### Exercise
For each line below that contains the word "Open", make a copy.

### The data
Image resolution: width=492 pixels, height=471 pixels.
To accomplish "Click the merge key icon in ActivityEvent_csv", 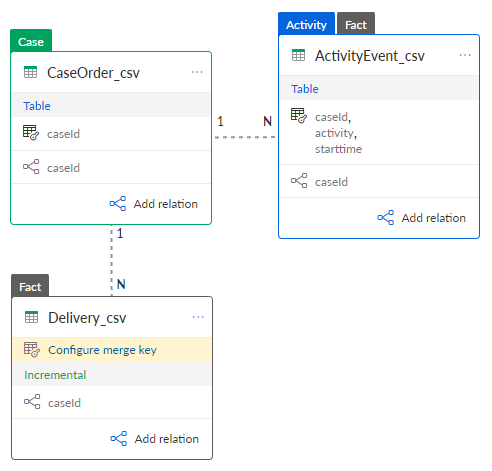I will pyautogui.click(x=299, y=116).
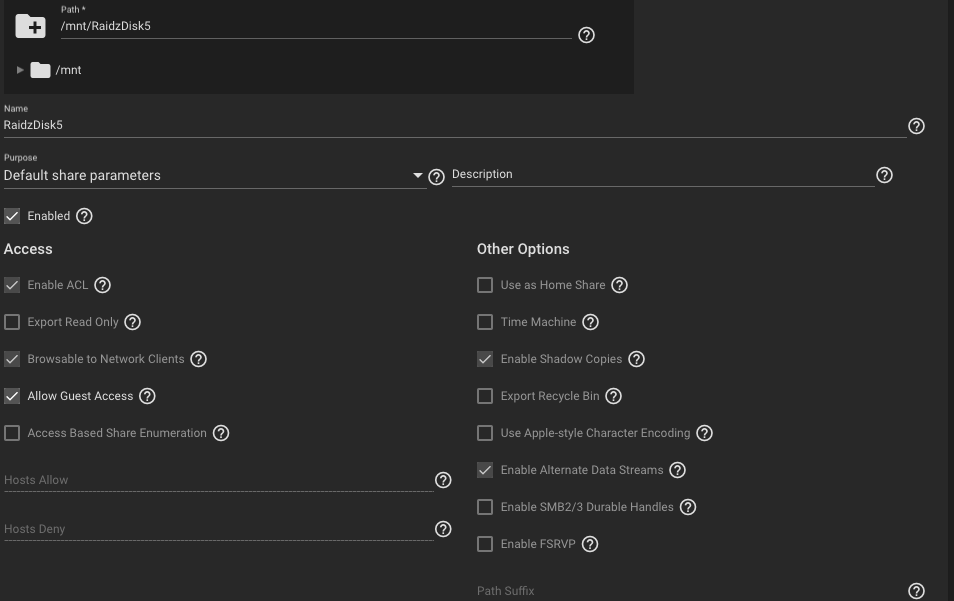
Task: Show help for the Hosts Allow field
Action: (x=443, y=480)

==

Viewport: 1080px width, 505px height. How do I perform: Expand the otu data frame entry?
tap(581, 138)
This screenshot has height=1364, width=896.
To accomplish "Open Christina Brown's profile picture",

---

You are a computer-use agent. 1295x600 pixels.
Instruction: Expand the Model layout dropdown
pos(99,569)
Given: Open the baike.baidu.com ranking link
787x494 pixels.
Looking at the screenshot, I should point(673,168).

### Task answer
To accomplish "Open Christina Brown's profile picture",
Given: Open the baike.baidu.com ranking link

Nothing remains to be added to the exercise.